START

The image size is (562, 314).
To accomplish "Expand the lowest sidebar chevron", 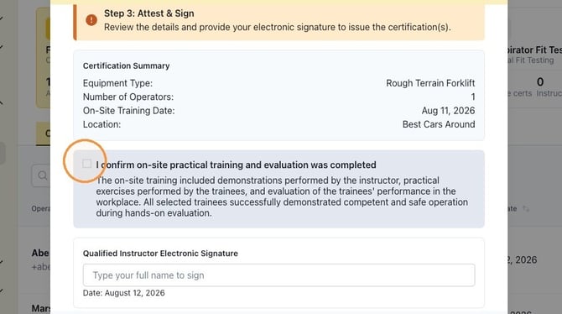I will tap(2, 290).
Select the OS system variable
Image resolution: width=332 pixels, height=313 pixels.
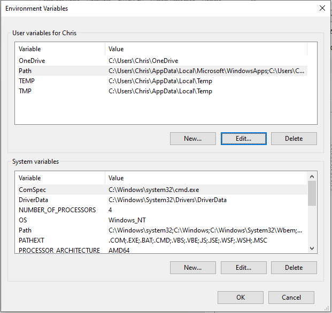point(163,220)
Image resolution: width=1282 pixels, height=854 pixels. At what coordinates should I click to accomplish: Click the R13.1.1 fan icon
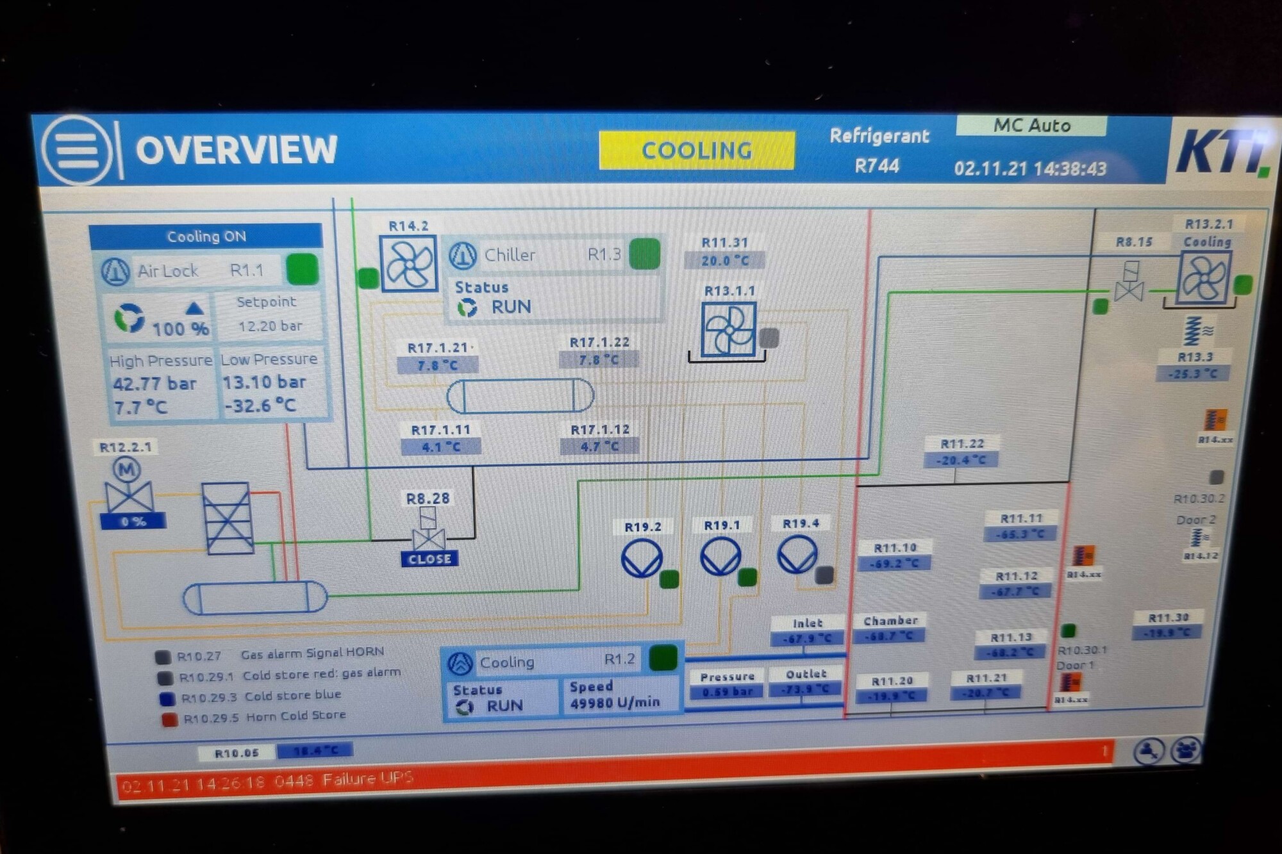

END

What you have to do
Return every line of the items above that contains the string "pixels", treating case as significant.

Answer to the exercise
Image resolution: width=332 pixels, height=313 pixels.
Image resolution: width=1282 pixels, height=854 pixels. At what coordinates should I click to accomplish: Click the R13.1.1 fan icon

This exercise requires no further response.